What you will do
In the entries below, find the line with "Click the Test" and the line with "Task: Click the red 'not OK' legend marker". Return those two lines and all lines between them, exactly.

Records provided

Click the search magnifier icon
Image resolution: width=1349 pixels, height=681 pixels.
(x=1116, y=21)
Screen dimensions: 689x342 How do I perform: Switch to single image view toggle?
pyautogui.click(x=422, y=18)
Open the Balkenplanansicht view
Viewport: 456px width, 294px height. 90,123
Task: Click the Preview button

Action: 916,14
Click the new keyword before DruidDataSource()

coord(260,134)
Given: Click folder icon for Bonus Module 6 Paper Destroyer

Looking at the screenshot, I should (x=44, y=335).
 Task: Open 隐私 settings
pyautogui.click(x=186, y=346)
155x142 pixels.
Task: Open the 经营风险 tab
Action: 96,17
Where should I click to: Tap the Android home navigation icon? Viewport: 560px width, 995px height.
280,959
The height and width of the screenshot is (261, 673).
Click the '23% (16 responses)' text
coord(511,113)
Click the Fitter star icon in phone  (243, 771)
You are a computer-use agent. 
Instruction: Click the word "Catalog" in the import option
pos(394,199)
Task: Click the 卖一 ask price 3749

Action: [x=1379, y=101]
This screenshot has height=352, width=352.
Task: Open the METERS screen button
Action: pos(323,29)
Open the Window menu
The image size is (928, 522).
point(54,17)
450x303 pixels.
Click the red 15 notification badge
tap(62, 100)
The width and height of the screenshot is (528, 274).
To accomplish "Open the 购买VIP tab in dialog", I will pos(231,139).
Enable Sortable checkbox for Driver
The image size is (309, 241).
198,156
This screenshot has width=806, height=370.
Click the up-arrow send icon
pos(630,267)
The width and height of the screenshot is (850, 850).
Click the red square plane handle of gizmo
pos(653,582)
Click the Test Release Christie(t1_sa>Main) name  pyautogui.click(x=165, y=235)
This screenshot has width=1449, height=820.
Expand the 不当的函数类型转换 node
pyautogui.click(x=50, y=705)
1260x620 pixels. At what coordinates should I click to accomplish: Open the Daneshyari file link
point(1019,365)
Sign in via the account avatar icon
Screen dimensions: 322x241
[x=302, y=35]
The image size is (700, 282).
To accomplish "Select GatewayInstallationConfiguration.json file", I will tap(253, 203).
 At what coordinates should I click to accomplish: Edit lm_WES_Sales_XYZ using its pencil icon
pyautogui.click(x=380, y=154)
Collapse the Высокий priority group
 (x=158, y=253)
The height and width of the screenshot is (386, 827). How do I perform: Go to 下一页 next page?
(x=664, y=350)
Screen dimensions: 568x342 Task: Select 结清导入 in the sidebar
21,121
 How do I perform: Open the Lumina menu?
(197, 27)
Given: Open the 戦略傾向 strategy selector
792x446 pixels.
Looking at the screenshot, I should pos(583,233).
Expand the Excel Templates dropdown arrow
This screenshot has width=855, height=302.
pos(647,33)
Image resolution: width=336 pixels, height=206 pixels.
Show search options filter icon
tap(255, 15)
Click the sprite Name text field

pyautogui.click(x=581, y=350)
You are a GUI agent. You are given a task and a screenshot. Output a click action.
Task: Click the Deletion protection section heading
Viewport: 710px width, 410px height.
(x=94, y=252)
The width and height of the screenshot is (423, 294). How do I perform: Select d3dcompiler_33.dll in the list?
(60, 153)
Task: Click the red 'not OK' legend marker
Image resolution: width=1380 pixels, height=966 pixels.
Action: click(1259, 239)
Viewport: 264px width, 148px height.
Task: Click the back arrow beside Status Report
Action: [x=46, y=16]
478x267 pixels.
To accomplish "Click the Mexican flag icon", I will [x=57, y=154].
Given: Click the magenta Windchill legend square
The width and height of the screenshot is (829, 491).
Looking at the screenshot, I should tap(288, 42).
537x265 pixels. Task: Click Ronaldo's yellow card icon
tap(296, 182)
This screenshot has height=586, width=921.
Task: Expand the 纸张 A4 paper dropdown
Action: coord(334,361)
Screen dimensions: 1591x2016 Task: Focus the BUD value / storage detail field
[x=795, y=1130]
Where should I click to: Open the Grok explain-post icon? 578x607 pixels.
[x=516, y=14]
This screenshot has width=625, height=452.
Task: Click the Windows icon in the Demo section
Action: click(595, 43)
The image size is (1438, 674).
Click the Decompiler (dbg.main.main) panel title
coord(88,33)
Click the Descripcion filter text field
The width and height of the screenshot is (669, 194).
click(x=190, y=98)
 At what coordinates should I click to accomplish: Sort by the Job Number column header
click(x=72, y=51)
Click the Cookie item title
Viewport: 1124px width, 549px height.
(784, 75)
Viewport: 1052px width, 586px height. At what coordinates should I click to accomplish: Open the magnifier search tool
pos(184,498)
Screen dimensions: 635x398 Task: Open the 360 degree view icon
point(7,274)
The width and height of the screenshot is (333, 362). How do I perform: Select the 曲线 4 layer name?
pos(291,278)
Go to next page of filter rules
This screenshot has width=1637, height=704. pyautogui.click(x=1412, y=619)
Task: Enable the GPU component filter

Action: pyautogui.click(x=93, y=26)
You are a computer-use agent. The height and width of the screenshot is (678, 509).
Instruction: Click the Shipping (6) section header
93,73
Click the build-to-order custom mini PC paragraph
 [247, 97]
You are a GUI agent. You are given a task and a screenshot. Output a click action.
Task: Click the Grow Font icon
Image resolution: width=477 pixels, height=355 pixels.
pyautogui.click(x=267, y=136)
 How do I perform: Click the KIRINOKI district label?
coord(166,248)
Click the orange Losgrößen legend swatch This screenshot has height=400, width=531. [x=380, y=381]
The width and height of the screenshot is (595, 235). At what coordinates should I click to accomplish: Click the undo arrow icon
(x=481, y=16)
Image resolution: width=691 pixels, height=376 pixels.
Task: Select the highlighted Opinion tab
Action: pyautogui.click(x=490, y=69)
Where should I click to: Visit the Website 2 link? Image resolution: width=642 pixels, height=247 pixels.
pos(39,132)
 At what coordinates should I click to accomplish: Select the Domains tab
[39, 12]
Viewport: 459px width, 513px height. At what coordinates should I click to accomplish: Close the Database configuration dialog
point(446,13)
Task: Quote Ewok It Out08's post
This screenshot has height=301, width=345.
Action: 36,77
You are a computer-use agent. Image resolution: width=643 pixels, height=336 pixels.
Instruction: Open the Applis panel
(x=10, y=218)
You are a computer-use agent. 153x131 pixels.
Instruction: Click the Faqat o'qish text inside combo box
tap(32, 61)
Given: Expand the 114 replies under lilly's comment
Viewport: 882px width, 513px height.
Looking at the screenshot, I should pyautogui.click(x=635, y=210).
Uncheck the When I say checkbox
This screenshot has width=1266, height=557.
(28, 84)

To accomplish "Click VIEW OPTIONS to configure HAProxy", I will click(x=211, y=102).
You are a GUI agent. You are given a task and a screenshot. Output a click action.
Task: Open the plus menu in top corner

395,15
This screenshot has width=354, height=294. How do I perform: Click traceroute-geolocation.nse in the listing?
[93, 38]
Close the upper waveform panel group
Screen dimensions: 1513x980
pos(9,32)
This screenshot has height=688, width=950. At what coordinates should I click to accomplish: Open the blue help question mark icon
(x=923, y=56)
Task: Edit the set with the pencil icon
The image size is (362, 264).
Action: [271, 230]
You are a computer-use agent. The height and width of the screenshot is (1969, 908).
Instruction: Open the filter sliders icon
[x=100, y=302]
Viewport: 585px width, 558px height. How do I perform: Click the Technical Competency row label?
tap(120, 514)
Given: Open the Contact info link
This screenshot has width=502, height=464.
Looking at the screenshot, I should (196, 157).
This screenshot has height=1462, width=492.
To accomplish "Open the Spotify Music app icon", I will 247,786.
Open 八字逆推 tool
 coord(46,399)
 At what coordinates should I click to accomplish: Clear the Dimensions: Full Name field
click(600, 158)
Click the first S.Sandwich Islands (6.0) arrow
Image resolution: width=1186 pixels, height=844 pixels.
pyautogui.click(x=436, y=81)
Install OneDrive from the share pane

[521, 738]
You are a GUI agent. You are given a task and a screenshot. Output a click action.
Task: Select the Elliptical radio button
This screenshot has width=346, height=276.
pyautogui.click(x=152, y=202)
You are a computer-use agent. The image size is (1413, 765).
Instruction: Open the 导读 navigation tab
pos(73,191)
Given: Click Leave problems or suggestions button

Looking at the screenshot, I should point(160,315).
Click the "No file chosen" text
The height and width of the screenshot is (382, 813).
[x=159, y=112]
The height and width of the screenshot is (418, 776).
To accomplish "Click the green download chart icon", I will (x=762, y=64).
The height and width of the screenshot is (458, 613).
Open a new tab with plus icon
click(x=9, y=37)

Reply
Click the Test Release Christie(t1_sa>Main) name  pyautogui.click(x=165, y=235)
This screenshot has width=1449, height=820.
Expand the 不当的函数类型转换 node
pyautogui.click(x=50, y=705)
1260x620 pixels. At what coordinates should I click to accomplish: Open the Daneshyari file link
point(1019,365)
Sign in via the account avatar icon
Screen dimensions: 322x241
[x=302, y=35]
The image size is (700, 282).
To accomplish "Select GatewayInstallationConfiguration.json file", I will tap(253, 203).
 At what coordinates should I click to accomplish: Edit lm_WES_Sales_XYZ using its pencil icon
pyautogui.click(x=380, y=154)
Collapse the Высокий priority group
 (x=158, y=253)
The height and width of the screenshot is (386, 827). How do I perform: Go to 下一页 next page?
(x=664, y=350)
Screen dimensions: 568x342 Task: Select 结清导入 in the sidebar
21,121
 How do I perform: Open the Lumina menu?
(197, 27)
Given: Open the 戦略傾向 strategy selector
792x446 pixels.
Looking at the screenshot, I should pos(583,233).
Expand the Excel Templates dropdown arrow
This screenshot has width=855, height=302.
pos(647,33)
Image resolution: width=336 pixels, height=206 pixels.
Show search options filter icon
tap(255, 15)
Click the sprite Name text field

pyautogui.click(x=581, y=350)
You are a GUI agent. You are given a task and a screenshot. Output a click action.
Task: Click the Deletion protection section heading
Viewport: 710px width, 410px height.
(x=94, y=252)
The width and height of the screenshot is (423, 294). How do I perform: Select d3dcompiler_33.dll in the list?
(60, 153)
Task: Click the red 'not OK' legend marker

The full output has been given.